11. A compound for use according to claim 8 or claim 9, wherein the compound is selected from:

12. A compound for use according to claim 8 or claim 9, wherein the disease is a neurological disease, in particular a neurodegenerative disease.

13. The compound for use according to any one of claims 8, 9, 10, 11 or 12, wherein the disease is selected from stroke, Alzheimer's Disease (AD), Amyotrophic Lateral Sclerosis (ALS), Huntington's Disease (HD), traumatic brain trauma, multiple sclerosis, glutamate-induced excitotoxicity, dystonia, epilepsy, optic nerve disease, diabetic retinopathy, glaucoma, pain, in particular neuropathic pain, anti-NMDA receptor encephalitis, viral encephalopathy, vascular dementia, microvascular disease, guest schwann's disease, cerebral ischemia, hypoxia and parkinson's disease, schizophrenia, depression, cerebral malaria, toxoplasmosis-related brain injury, HIV infection-related brain injury, zika virus infection-related brain injury and brain tumor.

14. The compound for use according to any one of claims 8 to 13, wherein the compound is comprised in a nanoparticle.

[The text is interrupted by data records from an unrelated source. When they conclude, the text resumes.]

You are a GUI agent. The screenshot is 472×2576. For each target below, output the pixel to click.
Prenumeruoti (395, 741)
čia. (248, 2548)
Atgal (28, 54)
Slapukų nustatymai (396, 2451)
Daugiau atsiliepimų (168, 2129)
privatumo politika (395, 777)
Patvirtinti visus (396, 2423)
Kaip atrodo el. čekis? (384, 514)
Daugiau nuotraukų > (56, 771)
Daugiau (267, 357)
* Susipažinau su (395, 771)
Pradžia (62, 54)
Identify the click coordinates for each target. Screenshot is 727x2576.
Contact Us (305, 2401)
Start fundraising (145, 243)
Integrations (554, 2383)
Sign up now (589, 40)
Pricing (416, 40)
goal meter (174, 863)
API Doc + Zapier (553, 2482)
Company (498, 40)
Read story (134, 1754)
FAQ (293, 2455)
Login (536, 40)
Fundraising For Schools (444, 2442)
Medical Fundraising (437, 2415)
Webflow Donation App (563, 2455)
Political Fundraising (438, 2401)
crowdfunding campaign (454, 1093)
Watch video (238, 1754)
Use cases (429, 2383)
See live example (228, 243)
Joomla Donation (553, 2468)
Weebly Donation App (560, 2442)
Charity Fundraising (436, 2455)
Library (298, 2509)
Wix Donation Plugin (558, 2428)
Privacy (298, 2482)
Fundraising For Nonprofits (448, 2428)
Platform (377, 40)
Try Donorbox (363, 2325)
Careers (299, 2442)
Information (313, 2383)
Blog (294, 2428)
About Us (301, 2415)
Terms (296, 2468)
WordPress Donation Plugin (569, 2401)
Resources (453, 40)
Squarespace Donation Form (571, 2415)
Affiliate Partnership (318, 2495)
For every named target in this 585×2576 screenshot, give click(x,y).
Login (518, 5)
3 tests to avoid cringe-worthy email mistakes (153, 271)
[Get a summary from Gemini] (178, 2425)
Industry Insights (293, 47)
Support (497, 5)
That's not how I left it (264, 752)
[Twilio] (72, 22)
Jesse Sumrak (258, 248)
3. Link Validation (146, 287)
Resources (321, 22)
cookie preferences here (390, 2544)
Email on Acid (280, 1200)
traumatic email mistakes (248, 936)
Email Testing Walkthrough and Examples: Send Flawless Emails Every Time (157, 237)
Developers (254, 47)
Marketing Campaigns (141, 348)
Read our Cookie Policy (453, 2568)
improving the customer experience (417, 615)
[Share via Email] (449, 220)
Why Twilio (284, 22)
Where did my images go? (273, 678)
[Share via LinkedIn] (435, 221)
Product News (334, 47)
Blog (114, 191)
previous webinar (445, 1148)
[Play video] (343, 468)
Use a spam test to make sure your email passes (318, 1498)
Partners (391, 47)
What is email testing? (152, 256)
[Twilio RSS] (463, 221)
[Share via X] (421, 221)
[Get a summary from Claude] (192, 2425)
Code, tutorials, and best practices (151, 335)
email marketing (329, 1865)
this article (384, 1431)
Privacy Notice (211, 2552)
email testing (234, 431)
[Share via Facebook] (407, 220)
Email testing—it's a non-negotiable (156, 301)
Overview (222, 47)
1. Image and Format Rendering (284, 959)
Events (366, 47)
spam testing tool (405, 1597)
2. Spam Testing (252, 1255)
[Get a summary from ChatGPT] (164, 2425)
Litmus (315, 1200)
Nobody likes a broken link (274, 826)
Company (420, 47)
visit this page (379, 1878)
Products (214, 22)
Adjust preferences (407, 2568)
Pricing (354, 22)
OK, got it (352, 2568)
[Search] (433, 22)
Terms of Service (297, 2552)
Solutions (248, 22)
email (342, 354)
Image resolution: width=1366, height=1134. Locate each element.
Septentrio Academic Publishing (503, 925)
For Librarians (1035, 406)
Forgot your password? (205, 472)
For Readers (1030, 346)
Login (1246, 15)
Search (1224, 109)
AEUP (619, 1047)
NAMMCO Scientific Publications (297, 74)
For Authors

15. Use of a polypeptide comprising or consisting of an amino acid sequence according to SEQ ID No. 3 or a derivative thereof, wherein said derivative is i) a sequence having at least 80% sequence identity to SEQ ID No. 3, or ii) a sequence according to SEQ ID NO4, in an in vitro protein-protein interaction assay.

16. A method for identifying a compound likely to interact with a TRPM4 protein, said compound comprising or consisting of an amino acid sequence according to SEQ ID No. 3 or a derivative thereof wherein said derivative is i) a sequence having at least 80% sequence identity to SEQ ID No. 3 or ii) a sequence according to SEQ ID No. 4, wherein said method comprises:

i) computer-assisted virtual docking of a candidate compound with an amino acid sequence according to SEQ ID NO 3 or a derivative of said sequence, wherein said derivative is i) a sequence having at least 80% sequence identity to SEQ ID NO 3 or ii) a sequence according to SEQ ID NO4, wherein said amino acid sequence is provided in a virtual 3D structure of a polypeptide comprising said amino acid sequence, and

17. A cell, particularly a non-neuronal cell, wherein said cell expresses a recombinant NMDA receptor, and wherein expression of TRPM4 in said cell is absent, knocked-down or knocked-out.

18. A TRPM4 inhibitor for use in a method of treatment or prophylaxis of a disease of the human or animal body wherein the disease is caused by NMDA receptor mediated excitotoxicity.